There is currently no prognostic test to determine the risk of developing generalized myasthenia gravis (GMG) risk in patients who first present with ocular disease. Most studies that report risk factors are flawed by the inclusion of patients on immunosuppression, which is likely to reduce the risk.


To create a prognostic score to predict the risk of GMG.


Multicenter retrospective cohort of patients with ocular myasthenia gravis for minimum 3 months, untreated with immunosuppression for minimum 2 years or until GMG onset.


One hundred one (57 female) patients were included, with median follow-up of 8.4 years (2-42) from disease onset. Thirty-one developed GMG at median of 1.31 years (3.5 months-20.2 years); 19 occurred within 2 years. Univariable logistic regression analysis produced 3 significant predictors (P < 0.10), adjusted odds ratios in a multivariable logistic model (χ P = 0.01) with multiple imputations for missing data: seropositivity, 5.64 (95% CI, 1.45-21.97); presence of 1 or more comorbidities including autoimmune disorders, 6.49 (95% CI, 0.78-53.90); thymic hyperplasia, 5.41 (95% CI, 0.39-75.43). Prognostic score was derived from the coefficients of the logistic model: sum of the points (1 point for the presence of each of the above predictive factors), classified "low risk" if ≤1 and "high risk" if ≥2. Predicted probabilities were 0.07 (SD, 0.03) for low risk and 0.39 (SD, 0.09) for high risk. Negative predictive value was 91% (95% CI, 79-98), positive predictive value was 38% (95% CI, 23-54), sensitivity was 79% (95% CI, 54-94), specificity was 63% (95% CI, 50-74), area under receiver operating characteristic curve was 0.74 (95% CI, 0.64-0.85).
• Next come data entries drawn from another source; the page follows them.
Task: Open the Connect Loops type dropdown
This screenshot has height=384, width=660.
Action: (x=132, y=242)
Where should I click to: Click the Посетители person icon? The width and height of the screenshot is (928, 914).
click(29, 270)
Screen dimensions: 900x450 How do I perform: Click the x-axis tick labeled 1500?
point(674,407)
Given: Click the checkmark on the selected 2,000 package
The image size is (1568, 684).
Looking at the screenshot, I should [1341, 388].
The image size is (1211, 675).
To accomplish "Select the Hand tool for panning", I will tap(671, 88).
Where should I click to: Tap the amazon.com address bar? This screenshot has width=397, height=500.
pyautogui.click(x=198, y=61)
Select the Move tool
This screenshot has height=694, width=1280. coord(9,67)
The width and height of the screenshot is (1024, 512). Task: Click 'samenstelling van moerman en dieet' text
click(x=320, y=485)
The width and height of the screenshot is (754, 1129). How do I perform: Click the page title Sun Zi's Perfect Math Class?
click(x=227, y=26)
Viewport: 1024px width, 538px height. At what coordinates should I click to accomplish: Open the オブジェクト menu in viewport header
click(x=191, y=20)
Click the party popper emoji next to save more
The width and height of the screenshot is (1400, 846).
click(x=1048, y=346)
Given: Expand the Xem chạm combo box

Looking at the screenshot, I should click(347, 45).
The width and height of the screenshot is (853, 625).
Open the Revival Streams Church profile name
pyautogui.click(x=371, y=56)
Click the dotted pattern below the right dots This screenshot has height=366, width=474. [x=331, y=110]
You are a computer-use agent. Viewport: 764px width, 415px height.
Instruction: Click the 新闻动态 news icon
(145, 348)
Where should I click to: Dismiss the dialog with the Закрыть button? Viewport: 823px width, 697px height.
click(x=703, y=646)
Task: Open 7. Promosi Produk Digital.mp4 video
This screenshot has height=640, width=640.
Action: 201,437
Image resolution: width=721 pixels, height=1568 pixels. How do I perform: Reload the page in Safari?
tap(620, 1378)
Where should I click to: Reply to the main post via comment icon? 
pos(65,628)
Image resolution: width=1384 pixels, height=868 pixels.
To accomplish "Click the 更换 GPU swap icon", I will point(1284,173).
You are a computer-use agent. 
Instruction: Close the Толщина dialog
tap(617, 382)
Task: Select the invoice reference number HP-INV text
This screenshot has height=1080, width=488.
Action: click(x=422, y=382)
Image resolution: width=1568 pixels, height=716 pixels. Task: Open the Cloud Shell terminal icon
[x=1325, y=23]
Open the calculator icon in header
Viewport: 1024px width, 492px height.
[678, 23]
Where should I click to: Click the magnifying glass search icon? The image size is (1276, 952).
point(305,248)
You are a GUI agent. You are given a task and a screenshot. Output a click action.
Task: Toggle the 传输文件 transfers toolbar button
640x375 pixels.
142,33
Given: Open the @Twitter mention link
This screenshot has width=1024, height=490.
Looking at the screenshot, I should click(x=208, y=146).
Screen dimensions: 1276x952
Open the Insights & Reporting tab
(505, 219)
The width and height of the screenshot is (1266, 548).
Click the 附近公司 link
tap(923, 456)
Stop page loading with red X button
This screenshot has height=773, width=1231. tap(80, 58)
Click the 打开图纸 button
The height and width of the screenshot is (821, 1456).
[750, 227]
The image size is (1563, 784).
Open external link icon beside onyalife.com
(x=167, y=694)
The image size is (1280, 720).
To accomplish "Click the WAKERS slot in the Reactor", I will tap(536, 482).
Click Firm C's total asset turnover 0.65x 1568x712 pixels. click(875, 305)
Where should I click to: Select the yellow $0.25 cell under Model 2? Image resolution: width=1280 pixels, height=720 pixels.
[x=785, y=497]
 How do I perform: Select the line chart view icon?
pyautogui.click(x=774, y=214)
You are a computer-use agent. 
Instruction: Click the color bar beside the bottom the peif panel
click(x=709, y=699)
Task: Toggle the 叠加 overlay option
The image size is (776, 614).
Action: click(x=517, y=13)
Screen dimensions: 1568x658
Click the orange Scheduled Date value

In this preliminary study, we have shown by proof of principle that it is possible to stratify risk of GMG: an approach that may allow us to better counsel patients at diagnosis, complement decision-making, and move us toward addressing the question of modifying GMG risk in high-risk patients. Furthermore, the effect of comorbidities is novel and demands further elucidation.